Count the lines in the entries below that contain the word "icon", and reply with the number only.

^^^^^^^^^^^^^^^^

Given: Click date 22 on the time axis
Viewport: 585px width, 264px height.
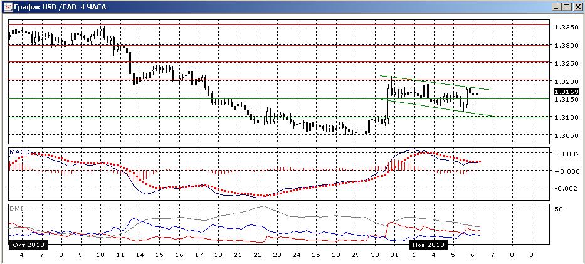Looking at the screenshot, I should [x=258, y=255].
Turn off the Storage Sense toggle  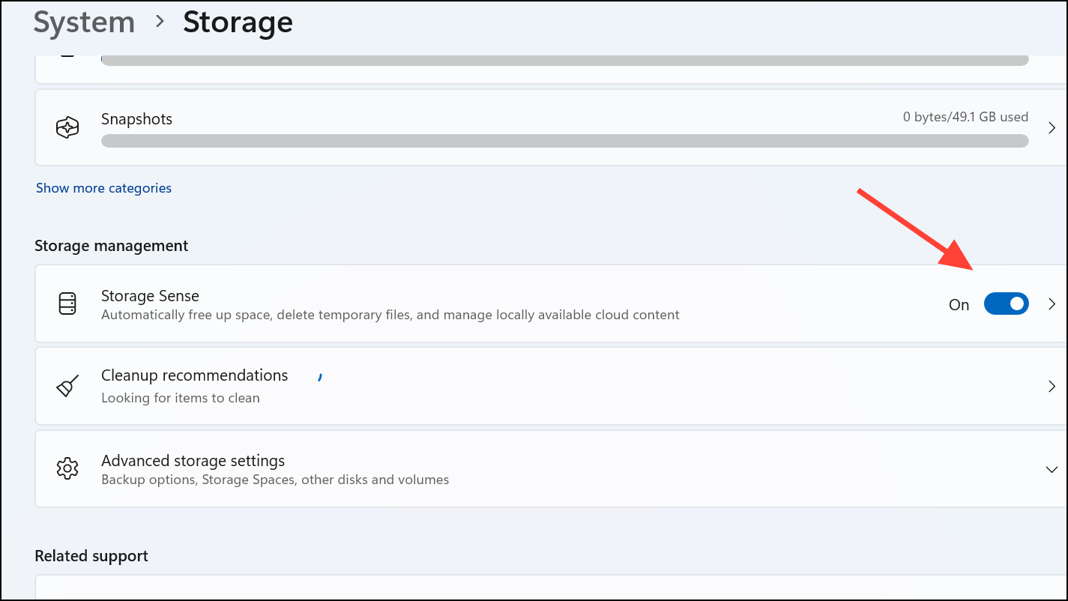pyautogui.click(x=1006, y=303)
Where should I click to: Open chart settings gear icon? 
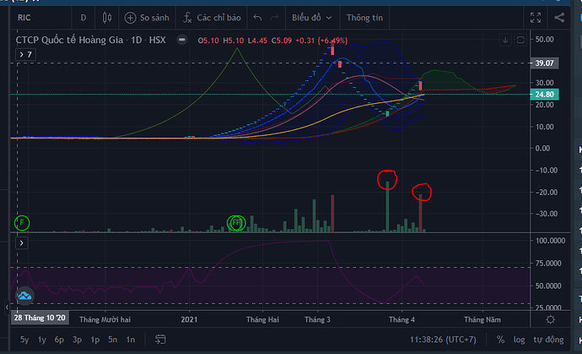(550, 320)
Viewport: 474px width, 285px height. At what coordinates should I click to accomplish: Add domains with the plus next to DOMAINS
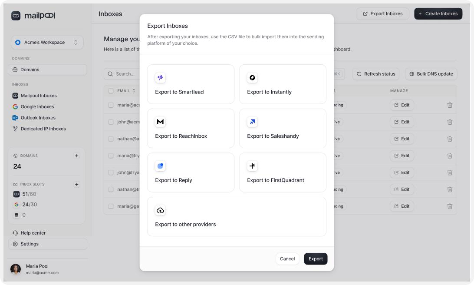tap(77, 156)
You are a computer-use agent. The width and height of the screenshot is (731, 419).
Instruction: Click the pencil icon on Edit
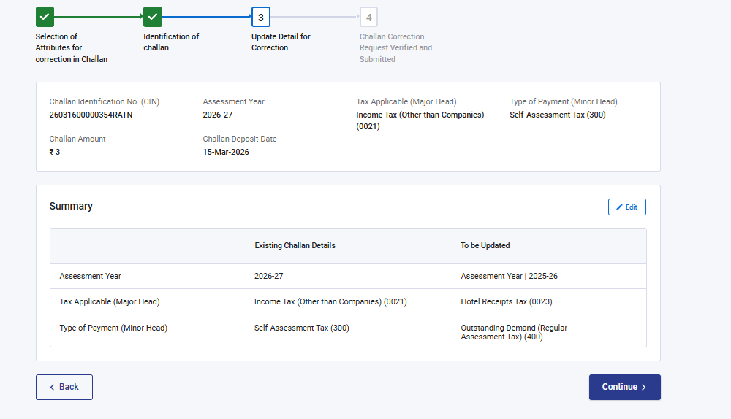(x=619, y=207)
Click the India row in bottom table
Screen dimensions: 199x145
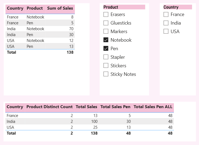(13, 122)
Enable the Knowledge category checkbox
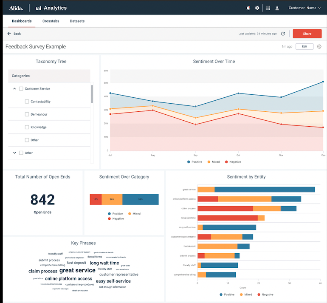Screen dimensions: 327x303 (27, 127)
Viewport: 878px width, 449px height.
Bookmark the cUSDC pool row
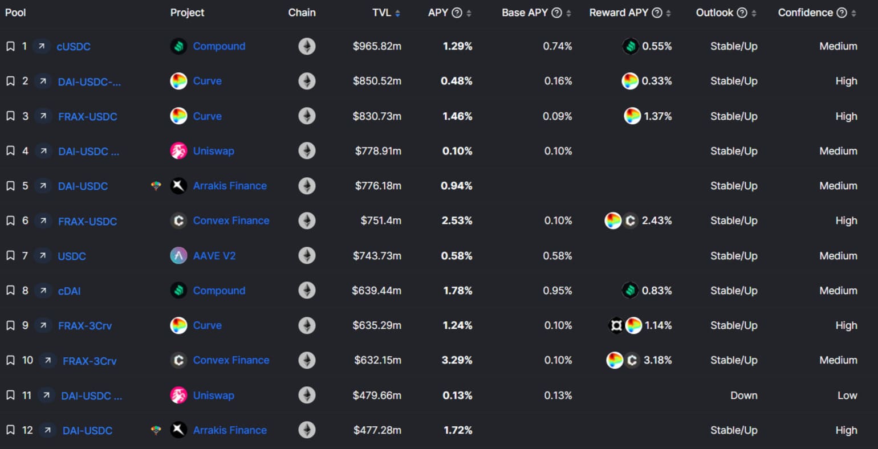(x=10, y=46)
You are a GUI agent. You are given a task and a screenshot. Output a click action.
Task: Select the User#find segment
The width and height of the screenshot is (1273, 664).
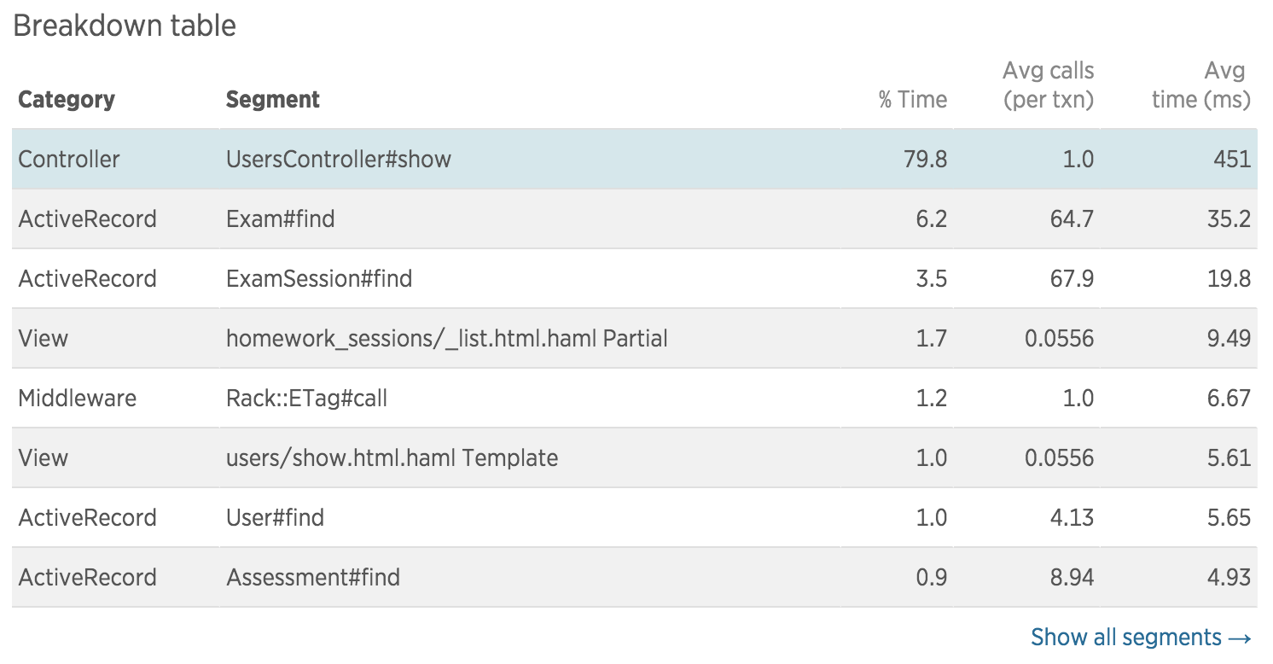point(276,518)
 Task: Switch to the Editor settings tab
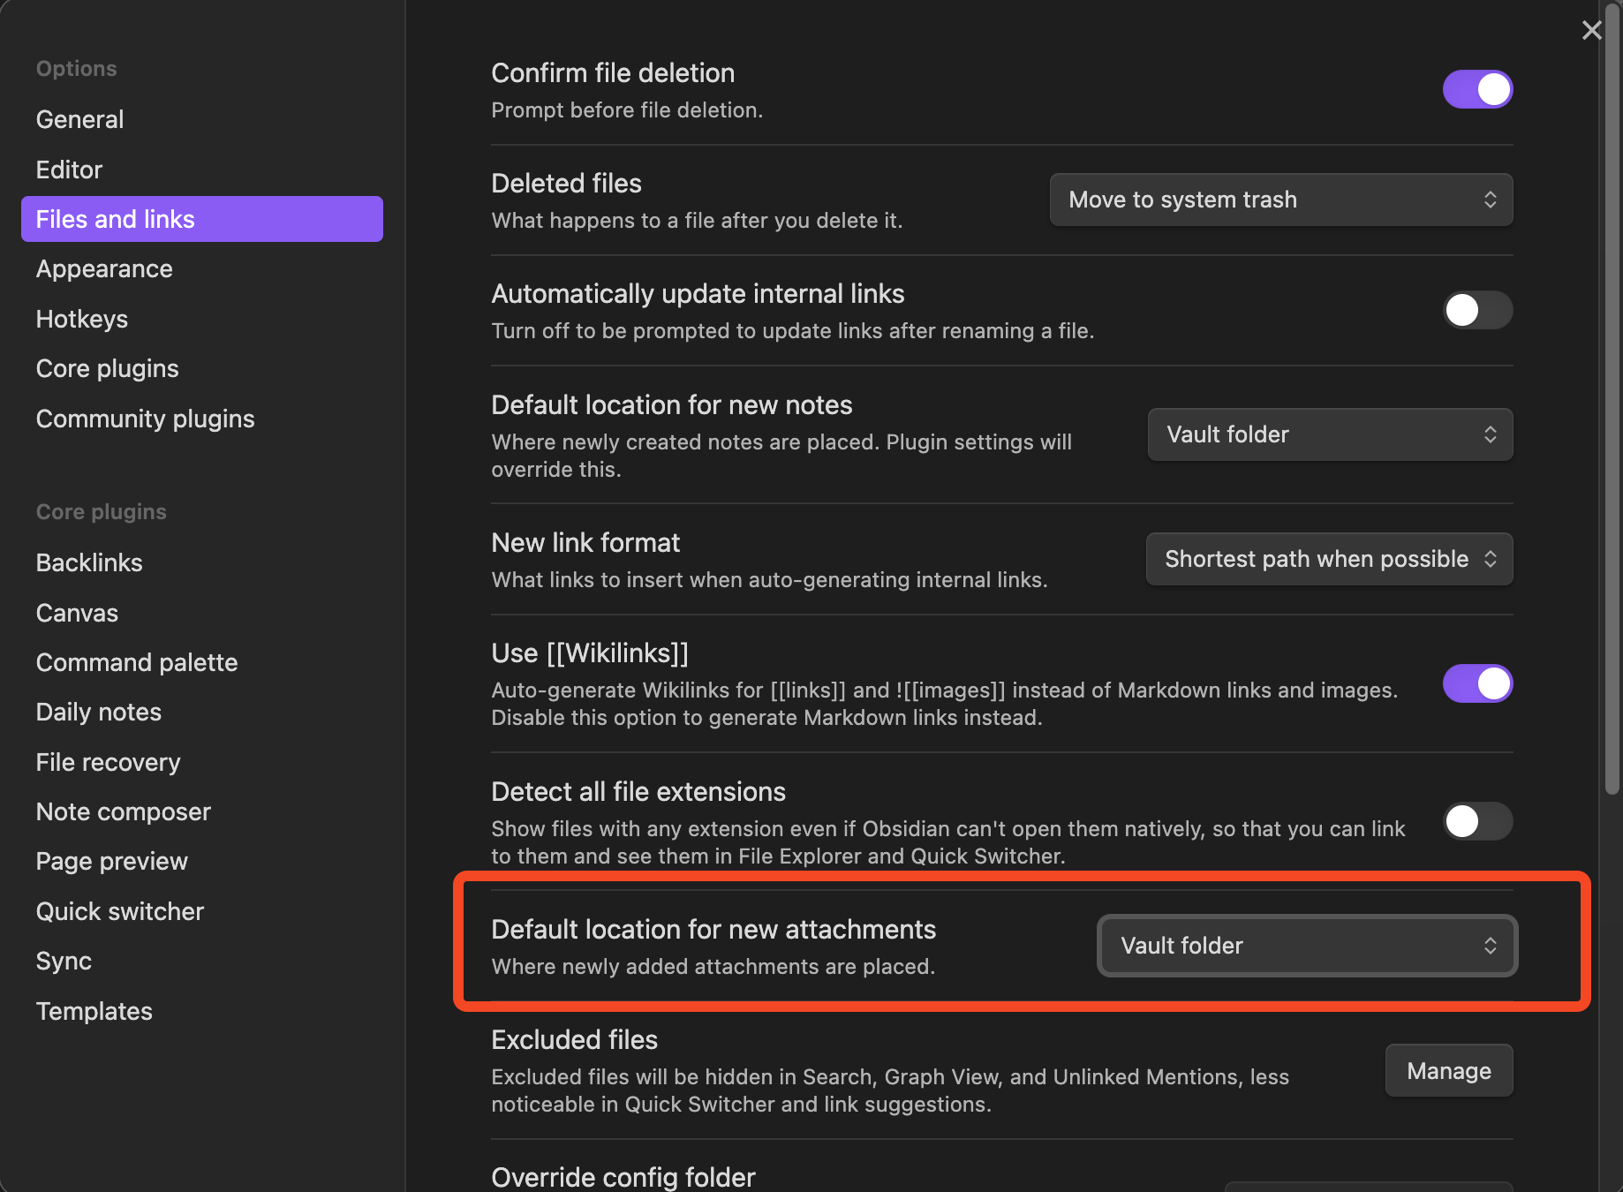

^^^^^^^^^^^^^^^^

Solution below. 2